Spot Capacity, Schedulers and Gen AI
Weaving together three unlikely aspects of the cloud
Spot capacity is great. You get cheap compute; the cloud vendor gets to use some spare capacity and make a bit more money. Everyone is happy.
Sometimes, and more often than you’d think, you can even get away with pretending spot capacity can’t be reclaimed at any point and still run your long running workloads. I’m not recommending you do it, but if you can get away with it, sure why not! Checkpointing or breaking down to smaller tasks can be a lot of work so the temptation to ignore that requirement is strong.
Ultimately though if a scrappy AI startup comes along and eats all your GPUs or power problems mean the hyperscaler decides to turn off half the region you operate in and your spot capacity suddenly becomes a lot sketchier than it used to, you’re on your own. That was the deal. If they want it, they get it back and you get evicted. Whenever they like. Even if you’re in the middle of million dollar calculation. They’ll play you the smallest violin in the world if you complain.

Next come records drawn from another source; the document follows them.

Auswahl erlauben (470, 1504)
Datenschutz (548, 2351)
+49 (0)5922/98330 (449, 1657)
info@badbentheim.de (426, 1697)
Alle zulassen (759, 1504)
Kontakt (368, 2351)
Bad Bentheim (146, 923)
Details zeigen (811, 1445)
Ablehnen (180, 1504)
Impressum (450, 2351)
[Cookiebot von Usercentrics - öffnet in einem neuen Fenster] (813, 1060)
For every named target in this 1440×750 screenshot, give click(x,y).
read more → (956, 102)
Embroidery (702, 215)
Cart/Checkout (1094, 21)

Not a problem, you move your workload to a different region or VM type or maybe even vendor. It isn’t really that hard to do after all right. Here’s my question though. Why, as a user of large scale cloud compute, am I still having to even think about this. Why isn’t this basic compute infrastructure that I just use?
Cloud infrastructure has made huge advances over simple on prem servers of yore. K8 and serverless functions to name but two. Yet I still can’t just ask for “compute” and let the system figure out where it should land (within some parameter I can define).
I guess AWS, Azure and Google are too busy giving us Gen AI instead.